Work item: In the data below, one line contains "Task: Switch to Service" and a later one contains "The height and width of the screenshot is (385, 588).". Print both, with every line between them, exactly and alone.

::: Information given

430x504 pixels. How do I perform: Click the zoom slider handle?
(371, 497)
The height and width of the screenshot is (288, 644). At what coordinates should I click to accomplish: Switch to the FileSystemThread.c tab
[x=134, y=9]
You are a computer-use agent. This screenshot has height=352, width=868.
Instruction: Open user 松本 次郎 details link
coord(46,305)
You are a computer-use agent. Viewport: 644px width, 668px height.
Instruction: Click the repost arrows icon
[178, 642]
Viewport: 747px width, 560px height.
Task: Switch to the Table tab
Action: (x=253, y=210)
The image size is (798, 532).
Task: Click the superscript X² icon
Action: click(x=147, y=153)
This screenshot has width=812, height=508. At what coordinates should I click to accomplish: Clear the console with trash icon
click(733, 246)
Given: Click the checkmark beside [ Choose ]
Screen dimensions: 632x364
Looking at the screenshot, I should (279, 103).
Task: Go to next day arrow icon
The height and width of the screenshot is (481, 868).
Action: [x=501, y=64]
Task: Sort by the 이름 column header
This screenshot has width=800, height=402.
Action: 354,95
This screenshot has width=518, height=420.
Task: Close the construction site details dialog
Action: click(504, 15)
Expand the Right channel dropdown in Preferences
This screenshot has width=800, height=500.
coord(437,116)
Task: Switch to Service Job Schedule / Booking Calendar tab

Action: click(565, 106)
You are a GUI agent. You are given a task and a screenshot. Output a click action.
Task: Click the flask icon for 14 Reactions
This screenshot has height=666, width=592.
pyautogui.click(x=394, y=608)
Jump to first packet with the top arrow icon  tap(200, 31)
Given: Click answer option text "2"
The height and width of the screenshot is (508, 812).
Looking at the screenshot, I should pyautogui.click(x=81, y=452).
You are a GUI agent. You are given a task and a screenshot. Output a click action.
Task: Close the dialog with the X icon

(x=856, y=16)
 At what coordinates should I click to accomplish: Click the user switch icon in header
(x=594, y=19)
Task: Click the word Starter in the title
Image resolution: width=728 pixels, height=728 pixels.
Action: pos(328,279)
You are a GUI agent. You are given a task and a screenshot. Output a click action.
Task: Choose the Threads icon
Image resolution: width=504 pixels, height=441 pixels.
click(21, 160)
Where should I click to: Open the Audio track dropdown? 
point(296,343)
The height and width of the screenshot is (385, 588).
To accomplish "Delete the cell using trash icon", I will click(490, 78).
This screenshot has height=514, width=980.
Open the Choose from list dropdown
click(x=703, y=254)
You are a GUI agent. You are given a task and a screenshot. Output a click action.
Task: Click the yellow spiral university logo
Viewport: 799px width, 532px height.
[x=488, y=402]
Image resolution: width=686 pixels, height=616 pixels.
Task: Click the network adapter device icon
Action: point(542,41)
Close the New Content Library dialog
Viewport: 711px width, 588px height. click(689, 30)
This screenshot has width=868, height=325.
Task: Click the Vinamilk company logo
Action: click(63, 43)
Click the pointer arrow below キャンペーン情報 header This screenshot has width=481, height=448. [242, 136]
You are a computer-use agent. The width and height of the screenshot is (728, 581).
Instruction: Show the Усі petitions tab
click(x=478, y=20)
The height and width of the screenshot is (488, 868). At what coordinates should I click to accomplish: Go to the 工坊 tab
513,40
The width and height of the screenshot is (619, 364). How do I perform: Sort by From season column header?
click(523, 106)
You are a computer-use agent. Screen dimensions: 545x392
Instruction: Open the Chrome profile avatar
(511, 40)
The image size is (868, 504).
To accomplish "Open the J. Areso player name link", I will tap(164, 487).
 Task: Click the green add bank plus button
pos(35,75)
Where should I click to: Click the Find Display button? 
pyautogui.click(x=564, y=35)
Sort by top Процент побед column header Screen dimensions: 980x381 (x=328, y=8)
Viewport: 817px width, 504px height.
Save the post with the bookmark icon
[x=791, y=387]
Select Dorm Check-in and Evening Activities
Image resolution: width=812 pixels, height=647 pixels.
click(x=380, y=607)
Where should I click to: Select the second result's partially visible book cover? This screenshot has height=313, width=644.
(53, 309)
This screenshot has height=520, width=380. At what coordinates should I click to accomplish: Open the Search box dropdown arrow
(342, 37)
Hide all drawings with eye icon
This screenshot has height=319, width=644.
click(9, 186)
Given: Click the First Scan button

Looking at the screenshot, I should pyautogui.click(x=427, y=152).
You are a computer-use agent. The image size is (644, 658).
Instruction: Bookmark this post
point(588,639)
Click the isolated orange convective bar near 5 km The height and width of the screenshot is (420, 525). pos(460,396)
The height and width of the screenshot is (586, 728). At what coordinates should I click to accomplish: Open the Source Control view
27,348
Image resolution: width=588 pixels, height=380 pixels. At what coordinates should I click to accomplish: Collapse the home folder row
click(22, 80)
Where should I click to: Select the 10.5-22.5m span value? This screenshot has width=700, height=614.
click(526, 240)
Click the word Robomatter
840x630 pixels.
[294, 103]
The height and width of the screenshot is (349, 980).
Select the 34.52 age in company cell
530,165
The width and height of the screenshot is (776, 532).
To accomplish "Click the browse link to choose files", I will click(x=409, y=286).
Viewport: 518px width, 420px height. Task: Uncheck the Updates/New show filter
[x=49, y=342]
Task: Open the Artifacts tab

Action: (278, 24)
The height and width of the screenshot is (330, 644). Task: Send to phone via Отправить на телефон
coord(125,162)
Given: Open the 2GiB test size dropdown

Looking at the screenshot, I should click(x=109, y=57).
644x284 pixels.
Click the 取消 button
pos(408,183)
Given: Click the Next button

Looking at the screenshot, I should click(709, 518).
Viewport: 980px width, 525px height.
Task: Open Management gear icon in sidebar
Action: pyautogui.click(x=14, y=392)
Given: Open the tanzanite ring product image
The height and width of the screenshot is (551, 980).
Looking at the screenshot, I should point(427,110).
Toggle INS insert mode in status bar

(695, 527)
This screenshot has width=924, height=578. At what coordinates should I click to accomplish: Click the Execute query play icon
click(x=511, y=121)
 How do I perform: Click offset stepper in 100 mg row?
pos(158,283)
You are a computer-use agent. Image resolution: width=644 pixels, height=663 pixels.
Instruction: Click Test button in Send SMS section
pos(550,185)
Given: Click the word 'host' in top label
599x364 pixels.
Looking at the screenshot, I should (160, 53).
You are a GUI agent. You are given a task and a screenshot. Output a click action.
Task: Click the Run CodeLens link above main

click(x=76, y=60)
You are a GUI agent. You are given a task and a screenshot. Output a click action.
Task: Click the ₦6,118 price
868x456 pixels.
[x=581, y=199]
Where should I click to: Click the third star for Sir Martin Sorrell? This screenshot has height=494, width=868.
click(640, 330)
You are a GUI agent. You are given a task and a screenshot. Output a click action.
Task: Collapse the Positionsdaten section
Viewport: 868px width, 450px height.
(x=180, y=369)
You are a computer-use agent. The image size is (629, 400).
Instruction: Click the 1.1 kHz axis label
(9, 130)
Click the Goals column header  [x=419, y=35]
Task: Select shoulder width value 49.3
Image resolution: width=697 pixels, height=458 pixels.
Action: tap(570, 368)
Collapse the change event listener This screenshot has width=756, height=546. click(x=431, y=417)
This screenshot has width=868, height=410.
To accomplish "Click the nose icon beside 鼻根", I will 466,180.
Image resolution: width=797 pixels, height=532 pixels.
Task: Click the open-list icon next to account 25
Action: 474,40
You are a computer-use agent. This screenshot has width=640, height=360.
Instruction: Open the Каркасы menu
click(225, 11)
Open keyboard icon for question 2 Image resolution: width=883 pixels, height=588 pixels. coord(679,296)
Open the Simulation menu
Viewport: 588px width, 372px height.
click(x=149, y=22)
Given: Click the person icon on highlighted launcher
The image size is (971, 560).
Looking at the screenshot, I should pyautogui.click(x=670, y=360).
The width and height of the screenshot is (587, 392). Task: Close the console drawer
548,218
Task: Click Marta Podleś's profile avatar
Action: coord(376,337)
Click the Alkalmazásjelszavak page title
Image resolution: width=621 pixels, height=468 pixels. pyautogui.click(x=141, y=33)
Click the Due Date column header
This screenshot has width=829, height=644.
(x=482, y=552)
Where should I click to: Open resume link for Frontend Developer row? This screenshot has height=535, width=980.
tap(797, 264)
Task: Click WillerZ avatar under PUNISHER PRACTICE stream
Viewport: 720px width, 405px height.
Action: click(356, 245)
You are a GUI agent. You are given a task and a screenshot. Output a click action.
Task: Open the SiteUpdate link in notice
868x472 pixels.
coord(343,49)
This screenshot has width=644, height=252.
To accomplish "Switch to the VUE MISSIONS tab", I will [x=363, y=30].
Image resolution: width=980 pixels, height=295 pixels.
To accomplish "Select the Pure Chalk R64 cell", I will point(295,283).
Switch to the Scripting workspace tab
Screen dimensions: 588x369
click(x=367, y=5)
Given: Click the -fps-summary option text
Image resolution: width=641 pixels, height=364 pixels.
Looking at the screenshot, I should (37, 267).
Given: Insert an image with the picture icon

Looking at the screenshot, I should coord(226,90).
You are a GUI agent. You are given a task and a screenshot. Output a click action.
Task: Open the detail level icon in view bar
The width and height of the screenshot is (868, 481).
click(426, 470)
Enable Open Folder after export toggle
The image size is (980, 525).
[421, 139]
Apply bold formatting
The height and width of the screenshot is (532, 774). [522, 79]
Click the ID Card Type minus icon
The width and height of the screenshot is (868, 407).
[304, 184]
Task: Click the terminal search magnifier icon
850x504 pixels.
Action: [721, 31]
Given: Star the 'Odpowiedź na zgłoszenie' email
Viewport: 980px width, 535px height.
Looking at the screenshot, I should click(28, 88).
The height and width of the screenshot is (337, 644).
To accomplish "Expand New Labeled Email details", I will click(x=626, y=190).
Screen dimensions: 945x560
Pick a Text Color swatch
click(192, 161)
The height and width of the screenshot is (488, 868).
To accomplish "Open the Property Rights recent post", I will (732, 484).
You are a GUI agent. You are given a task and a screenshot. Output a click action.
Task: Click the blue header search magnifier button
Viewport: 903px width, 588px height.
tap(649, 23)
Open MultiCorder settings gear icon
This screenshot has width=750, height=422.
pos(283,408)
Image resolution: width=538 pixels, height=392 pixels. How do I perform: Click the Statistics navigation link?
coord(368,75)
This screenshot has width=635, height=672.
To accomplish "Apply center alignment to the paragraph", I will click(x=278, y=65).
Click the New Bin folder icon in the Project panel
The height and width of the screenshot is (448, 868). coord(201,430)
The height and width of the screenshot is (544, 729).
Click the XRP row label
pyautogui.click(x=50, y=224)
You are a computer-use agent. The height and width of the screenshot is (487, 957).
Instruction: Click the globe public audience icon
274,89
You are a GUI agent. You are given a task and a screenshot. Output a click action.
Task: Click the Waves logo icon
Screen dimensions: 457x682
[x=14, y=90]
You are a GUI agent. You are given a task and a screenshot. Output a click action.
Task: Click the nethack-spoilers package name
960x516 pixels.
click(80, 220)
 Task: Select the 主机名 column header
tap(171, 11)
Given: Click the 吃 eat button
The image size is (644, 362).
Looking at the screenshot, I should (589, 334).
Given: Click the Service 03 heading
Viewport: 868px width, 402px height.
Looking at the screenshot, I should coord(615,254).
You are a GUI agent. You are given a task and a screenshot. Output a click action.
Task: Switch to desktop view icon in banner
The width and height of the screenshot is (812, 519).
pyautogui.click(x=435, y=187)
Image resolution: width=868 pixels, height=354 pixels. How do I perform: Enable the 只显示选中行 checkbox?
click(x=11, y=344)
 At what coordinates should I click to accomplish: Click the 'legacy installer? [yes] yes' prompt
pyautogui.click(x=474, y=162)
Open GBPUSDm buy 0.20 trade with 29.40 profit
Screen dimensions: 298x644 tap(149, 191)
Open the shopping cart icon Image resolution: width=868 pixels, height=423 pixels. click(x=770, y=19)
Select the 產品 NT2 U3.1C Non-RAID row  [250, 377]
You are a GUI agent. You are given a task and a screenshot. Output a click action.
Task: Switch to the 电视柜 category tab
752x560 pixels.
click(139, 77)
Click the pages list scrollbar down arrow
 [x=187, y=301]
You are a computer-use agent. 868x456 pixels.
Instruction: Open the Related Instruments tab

::::::

Your solution:
Task: Switch to Service Job Schedule / Booking Calendar tab

Action: click(565, 106)
You are a GUI agent. You are given a task and a screenshot. Output a click action.
Task: Click the flask icon for 14 Reactions
This screenshot has height=666, width=592.
pyautogui.click(x=394, y=608)
Jump to first packet with the top arrow icon  tap(200, 31)
Given: Click answer option text "2"
The height and width of the screenshot is (508, 812).
Looking at the screenshot, I should pyautogui.click(x=81, y=452).
You are a GUI agent. You are given a task and a screenshot. Output a click action.
Task: Close the dialog with the X icon

(x=856, y=16)
 At what coordinates should I click to accomplish: Click the user switch icon in header
(x=594, y=19)
Task: Click the word Starter in the title
Image resolution: width=728 pixels, height=728 pixels.
Action: pos(328,279)
You are a GUI agent. You are given a task and a screenshot. Output a click action.
Task: Choose the Threads icon
Image resolution: width=504 pixels, height=441 pixels.
click(21, 160)
Where should I click to: Open the Audio track dropdown? 
point(296,343)
The height and width of the screenshot is (385, 588).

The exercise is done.